Collective behaviors is found everywhere in nature, from birds flocking, fish schooling, ants foraging, fireflies synchronizing, to humans self-organizing in societies. Not only are all these examples of entities entering a higher-level of organization, but the way they reach this state is most interestingly done without any leader or central control. Instead, emergent swarming patterns are based on simple, local, individual decision making. Identifying the minimal features of biologically-inspired interacting agents leading to the emergence of such behavior is fundamental to our understanding of collective behavior, for many disciplines of research ranging from physics to chemistry, to biology, to artificial intelligence.

The literature of the last 20 years is saturated with mathematical models of swarming behavior that rely on a third-person controller following static rules of interaction, or imposed fixed leaders within the group. But few people seem to take a minimalistic modelling approach, simulating what emerges from agents uniquely exchanging simple signals between each other. I decided we could do better. I therefore coded up a computer simulation of agents navigating in a 3D world, guided by artificial neural networks. In the virtual environment, in order to survive, each agent must look for a resource it cannot detect directly. Instead, each agent senses signals produced by other agents in the neighborhood and processes them through its own artificial neural network and can modify its velocity and its own signal accordingly.
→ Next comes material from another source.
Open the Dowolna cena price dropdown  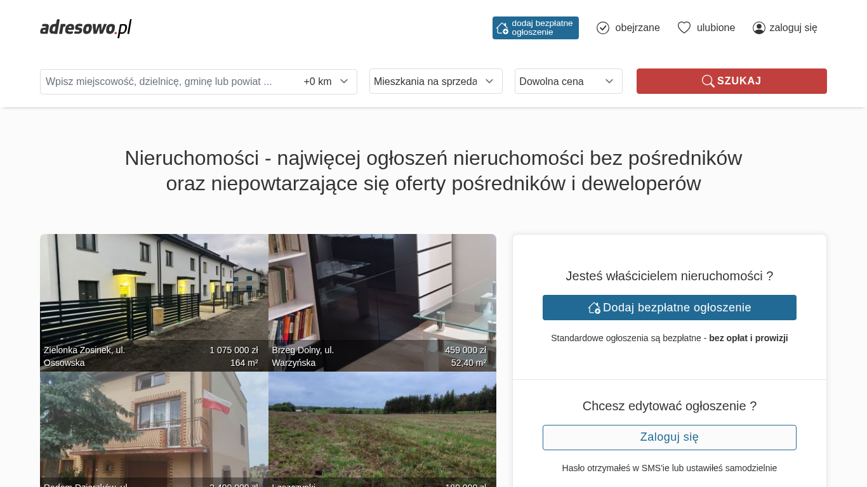(569, 81)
After a few dozens of generations, the simulation produces agents which collectively move together like a natural swarm. But the most surprising was how these dynamics allowed agents to be more efficient at reaching and sticking to resource areas, while still being unable to detect them directly. Once the collective behavior emerges and spreads to the whole population, it naturally leads to a genetic drift of the agents’ genotypes. I would like to suggest that this model presents dynamics favorable to the study of relaxed selection, which would be a natural next step for the simulations to develop into. This piece of work on emergent collective strategies for uninformed search in complex systems is an example of simulation-based approach, paving the way for future research on the origins of signaling and efficient collective patterns in evolution.

Computational modeling offers the significant advantage that the information flows between individuals — in an information theoretic sense — can be thoroughly computed within the simulation. These measures can typically lead to compelling insights on which properties lead to transitions to the next level of organization: namely the emergence of a cognitive swarm or, in a more general way, the transition from a population of solitary individuals to a collective society.

 

Link to the publication: http://journals.plos.org/plosone/article?id=10.1371%2Fjournal.pone.0152756


Comments

  • Olaf, I really like the simulation you’ve discussed here. Can you tell me more about the video you’ve posted? Is there any significance to the color of the agents, is that green do in the lower right section of the screen important? Have you explicitly calculated any information measures between these agents?

    -Cole

  • Hi Cole!

    The colors correspond to signal intensity sensed by agents (red for high signal, blue for low). The green spot is the location of the food source (moves around from time to time across the simulation). I used different information measures based on Granger causality, to measure leadership and collective motion properties on the network of agents.

    Best,
    Olaf

  • It would be really cool if we could try to tease out some more information measures! Transfer entropy between individuals would be really cool to see, although with 4-6 non-binary degrees of freedom for each agent, it might be impractical.

    Its surprising the agents don’t actually converge to the food source in this video, in spite of the well formed flock. Any thoughts on that? Is it possible they just need a few more iterations of the genetic algorithm?